Where a line in the records holds "speaker", count it once; return only the final number.

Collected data
==============================

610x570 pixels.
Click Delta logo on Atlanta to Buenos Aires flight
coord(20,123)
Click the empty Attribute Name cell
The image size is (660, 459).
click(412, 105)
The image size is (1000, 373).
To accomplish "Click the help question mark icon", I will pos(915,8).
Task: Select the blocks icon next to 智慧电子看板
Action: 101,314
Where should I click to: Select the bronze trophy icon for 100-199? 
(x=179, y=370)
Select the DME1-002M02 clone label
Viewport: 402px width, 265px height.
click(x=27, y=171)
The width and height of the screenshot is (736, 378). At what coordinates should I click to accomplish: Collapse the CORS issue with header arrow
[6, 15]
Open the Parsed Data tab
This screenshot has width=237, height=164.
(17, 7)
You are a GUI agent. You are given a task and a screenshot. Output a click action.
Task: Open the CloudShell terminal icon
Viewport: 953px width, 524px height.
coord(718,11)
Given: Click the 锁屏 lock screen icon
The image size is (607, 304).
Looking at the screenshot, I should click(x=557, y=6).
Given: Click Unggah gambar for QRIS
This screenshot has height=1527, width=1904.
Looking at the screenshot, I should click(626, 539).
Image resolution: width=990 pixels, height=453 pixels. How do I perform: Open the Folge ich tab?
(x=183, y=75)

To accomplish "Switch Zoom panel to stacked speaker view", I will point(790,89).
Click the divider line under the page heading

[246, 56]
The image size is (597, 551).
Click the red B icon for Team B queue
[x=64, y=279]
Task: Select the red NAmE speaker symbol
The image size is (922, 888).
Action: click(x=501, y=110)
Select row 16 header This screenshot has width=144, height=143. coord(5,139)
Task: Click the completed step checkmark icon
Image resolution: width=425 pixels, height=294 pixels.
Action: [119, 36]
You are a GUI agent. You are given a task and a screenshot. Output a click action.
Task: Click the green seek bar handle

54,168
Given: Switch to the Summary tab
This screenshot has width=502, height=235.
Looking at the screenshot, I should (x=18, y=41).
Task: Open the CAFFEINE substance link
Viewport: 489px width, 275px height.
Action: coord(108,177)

==============================

> **SOLUTION FOR THIS PROBLEM**
2